Тут я опять сбился, запамятовал стих дальше, начал терзать свою хилую память, натужно шевелить мозгами:
- Та-та-та-та... та-та-та... Есть! - обрадовался я.
И вот я слабый раб порока...
- Та-та-та... та-та... Ага, поймал!
Искал всесильного забвения в вине,
Но и в винных парах являлся образ милой
И улыбался мне...
- Дальше опять не помню, делаю перескок.
И в редкие часы, когда, людей прощая,
Я снова их люблю, им отдаю себя,
Она является и шепчет, повторяя:
"Я не люблю тебя..."
Мы оба долго не шевелились и молчали. Какое-то жалостное чувство подтачивало меня. Тянул самолет вверху. Над нами пощелкивали обмерзлые ветки. В темных улицах верещали свистки патрулей и подозрительно разбегались по подворотням подозрительные людишки, а мы стояли и молчали.
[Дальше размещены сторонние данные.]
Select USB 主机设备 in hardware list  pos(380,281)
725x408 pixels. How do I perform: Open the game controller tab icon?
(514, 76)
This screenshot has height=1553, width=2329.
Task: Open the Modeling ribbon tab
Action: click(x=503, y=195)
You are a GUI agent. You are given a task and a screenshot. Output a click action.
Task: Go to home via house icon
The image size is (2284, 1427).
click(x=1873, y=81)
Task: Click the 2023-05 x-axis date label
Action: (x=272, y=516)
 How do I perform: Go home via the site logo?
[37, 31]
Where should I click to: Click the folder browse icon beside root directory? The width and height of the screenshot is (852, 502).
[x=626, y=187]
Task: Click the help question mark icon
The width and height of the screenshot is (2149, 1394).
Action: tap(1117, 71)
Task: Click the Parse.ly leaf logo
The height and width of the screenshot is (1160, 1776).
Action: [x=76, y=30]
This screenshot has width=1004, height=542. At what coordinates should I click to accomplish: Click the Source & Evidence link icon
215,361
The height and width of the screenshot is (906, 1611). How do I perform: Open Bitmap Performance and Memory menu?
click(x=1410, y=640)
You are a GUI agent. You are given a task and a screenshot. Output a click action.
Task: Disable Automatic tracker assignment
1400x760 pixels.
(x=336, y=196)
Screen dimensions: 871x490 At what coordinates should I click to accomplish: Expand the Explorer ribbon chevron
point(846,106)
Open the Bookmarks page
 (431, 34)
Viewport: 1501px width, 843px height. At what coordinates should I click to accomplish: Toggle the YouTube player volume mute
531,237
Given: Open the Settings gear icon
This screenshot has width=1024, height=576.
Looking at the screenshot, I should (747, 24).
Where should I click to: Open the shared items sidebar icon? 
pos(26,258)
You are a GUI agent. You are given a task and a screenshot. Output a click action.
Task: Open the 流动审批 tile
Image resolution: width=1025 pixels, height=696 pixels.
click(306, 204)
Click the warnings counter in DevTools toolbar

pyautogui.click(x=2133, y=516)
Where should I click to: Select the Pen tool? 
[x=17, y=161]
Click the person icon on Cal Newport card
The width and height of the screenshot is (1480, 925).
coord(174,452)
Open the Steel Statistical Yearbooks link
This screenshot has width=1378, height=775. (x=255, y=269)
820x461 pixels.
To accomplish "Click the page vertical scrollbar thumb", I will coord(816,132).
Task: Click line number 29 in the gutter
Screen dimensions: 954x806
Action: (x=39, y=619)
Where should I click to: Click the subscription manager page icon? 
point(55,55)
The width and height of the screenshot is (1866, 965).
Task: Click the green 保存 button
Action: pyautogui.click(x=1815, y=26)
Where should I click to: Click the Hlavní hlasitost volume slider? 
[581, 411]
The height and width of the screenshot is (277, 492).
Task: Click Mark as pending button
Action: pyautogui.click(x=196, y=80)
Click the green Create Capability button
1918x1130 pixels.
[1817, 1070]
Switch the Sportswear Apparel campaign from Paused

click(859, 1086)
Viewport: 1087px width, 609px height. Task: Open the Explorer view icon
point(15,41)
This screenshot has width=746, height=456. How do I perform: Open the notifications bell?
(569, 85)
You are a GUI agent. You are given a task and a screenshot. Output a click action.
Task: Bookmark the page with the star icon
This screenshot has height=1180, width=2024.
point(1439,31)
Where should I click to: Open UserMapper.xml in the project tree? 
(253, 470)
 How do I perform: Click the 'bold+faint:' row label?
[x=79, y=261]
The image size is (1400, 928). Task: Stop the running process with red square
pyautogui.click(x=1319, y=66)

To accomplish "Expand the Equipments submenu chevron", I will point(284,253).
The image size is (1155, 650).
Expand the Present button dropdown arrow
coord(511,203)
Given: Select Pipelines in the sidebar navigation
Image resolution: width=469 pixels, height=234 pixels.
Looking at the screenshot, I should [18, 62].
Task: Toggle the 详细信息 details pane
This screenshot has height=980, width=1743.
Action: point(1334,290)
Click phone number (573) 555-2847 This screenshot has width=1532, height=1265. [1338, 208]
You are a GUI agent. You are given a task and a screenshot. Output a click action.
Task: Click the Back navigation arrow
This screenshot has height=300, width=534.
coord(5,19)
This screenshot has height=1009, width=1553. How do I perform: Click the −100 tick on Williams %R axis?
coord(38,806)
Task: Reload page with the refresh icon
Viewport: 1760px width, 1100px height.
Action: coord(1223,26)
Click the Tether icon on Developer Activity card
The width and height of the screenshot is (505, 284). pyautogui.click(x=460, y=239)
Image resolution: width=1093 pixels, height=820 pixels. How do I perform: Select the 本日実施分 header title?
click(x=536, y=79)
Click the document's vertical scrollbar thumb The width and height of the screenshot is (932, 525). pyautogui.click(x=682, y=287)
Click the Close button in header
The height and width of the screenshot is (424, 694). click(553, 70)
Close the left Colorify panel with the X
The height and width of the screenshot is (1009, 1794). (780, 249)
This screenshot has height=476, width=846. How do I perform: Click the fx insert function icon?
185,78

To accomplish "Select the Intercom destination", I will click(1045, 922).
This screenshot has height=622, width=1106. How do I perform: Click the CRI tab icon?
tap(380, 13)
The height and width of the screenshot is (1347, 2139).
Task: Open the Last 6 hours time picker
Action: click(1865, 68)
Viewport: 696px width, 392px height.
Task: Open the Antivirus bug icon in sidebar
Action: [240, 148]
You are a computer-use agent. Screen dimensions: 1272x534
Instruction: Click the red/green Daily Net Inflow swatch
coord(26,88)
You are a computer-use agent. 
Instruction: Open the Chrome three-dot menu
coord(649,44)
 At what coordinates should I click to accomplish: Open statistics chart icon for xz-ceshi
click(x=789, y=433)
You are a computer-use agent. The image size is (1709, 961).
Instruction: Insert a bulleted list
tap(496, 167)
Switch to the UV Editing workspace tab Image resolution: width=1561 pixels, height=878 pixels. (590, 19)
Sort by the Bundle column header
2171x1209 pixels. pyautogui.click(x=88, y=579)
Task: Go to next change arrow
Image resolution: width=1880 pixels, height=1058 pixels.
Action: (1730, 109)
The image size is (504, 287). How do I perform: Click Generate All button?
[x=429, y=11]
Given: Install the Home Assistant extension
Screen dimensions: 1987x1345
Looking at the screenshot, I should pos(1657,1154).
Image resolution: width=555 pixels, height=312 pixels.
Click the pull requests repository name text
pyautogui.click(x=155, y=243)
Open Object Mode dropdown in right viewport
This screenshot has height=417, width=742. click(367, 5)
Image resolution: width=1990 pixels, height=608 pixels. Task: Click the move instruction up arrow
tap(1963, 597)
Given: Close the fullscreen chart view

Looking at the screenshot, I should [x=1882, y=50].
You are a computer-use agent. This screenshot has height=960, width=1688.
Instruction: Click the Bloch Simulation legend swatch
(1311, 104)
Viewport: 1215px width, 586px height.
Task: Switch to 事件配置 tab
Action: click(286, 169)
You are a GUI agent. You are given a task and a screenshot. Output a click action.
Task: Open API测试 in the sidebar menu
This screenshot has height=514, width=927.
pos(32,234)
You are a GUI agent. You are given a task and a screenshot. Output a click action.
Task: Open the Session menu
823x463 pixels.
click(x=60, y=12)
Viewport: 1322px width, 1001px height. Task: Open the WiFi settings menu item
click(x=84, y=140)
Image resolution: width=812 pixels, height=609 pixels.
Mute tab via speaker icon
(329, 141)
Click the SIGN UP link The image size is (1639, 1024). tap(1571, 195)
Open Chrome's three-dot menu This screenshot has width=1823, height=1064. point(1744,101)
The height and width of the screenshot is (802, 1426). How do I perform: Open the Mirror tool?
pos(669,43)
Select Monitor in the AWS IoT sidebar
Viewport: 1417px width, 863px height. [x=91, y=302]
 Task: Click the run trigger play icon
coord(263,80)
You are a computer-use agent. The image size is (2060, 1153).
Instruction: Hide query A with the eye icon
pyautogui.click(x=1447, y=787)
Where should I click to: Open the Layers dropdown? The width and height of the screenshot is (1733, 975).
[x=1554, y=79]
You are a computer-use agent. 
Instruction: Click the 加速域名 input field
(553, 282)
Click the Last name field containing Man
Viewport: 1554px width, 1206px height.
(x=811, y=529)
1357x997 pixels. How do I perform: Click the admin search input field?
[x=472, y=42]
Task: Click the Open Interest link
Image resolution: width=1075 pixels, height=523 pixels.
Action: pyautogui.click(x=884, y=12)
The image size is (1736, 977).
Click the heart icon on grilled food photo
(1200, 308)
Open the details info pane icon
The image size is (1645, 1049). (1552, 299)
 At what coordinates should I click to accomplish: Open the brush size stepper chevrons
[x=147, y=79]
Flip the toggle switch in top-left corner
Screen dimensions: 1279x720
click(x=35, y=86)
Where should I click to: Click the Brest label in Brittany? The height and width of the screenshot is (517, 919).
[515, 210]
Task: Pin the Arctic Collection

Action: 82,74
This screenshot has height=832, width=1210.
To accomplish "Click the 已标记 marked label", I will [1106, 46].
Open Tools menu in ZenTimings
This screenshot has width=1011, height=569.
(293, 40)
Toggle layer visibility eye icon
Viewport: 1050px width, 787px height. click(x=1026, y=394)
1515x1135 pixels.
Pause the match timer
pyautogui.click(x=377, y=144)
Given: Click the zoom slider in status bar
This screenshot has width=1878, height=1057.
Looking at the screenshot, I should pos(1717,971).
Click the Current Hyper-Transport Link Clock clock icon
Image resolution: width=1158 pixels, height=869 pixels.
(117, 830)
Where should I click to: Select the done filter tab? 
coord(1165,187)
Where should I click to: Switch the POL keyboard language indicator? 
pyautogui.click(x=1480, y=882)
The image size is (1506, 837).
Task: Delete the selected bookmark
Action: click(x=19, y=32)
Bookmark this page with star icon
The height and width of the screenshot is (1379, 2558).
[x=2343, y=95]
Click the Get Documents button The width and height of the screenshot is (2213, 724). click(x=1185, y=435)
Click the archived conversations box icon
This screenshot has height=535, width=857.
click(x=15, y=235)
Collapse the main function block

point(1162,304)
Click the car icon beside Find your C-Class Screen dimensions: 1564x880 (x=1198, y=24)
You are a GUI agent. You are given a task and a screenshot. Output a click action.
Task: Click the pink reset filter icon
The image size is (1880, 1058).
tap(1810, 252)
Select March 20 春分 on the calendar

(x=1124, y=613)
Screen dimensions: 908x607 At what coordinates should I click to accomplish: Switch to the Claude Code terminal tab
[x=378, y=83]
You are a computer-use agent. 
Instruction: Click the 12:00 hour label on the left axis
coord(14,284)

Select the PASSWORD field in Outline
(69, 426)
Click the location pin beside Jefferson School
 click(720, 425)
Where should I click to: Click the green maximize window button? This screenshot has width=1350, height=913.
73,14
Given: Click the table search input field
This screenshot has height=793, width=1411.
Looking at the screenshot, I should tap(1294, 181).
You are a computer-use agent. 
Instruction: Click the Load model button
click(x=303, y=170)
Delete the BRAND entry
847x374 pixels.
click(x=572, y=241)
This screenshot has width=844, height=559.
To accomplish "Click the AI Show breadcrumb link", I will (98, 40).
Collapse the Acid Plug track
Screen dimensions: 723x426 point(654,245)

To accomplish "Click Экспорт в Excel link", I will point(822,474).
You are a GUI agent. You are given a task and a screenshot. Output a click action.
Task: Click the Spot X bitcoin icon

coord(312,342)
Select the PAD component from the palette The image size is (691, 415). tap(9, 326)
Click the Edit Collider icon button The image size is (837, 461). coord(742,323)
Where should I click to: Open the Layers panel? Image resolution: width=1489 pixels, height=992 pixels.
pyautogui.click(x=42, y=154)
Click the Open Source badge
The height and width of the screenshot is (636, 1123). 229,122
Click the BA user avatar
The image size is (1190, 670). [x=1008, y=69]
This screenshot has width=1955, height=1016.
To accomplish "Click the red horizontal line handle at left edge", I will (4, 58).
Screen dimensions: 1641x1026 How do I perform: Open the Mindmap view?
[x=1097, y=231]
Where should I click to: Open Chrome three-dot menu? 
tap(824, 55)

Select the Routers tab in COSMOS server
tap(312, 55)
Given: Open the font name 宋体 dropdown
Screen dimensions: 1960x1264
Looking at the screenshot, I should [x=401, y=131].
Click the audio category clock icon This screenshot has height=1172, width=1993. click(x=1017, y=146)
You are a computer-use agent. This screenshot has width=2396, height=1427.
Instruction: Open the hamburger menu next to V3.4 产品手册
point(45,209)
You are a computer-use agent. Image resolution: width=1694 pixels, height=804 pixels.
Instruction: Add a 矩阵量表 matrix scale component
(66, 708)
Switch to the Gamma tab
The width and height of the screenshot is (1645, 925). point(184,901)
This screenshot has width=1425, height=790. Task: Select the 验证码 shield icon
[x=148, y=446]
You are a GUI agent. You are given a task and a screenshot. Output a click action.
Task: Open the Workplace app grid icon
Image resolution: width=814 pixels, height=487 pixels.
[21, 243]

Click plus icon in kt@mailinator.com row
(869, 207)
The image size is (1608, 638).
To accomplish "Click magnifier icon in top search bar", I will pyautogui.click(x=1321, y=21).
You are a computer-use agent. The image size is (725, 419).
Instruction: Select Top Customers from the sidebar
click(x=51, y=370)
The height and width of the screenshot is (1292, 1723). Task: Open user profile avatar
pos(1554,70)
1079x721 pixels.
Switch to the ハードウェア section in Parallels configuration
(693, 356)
- Ну, как? - прокашлялся я. - Так себе стишок, правда? Но солдаты переписывали...
Лида ничего не ответила. Зябко ежась, она глухо, в мех лисы выдохнула:
- И в редкие часы, когда людей прощая, я снова их люблю... Голосишко ее задрожал. Она вдруг прижалась ухом к моей молодецкой груди и чуть слышно прошептала: - Ты бы хоть поцеловал меня, медвежатник!..
Я как будто того только и ждал. С торопливым отчаянием обнял Ладу и ткнулся губами во что-то мягкое и не сразу понял, что поцеловал лису.
- Ах, медвежатник ты. медвежатник, - прошептала Лида, - тебе бы только со зверями якшаться.
Я обиделся и пытался выдернуть руку. Но Лида приблизила свое лицо к моему и вытянула губы, как это делают ребятишки, изготовившись к поцелую. Я припал к ним плотно стиснутыми губами и так вот держал, не дыша, до тех пор, пока без дыхания уж стало невозможно.
Я отнял губы, сделал громкий выдох.
Мы снова молчали, отвернувшись друг от друга.
- Гляди, Миша, сколько звезд сегодня! - наконец заговорила Лида, и я поглядел на небо.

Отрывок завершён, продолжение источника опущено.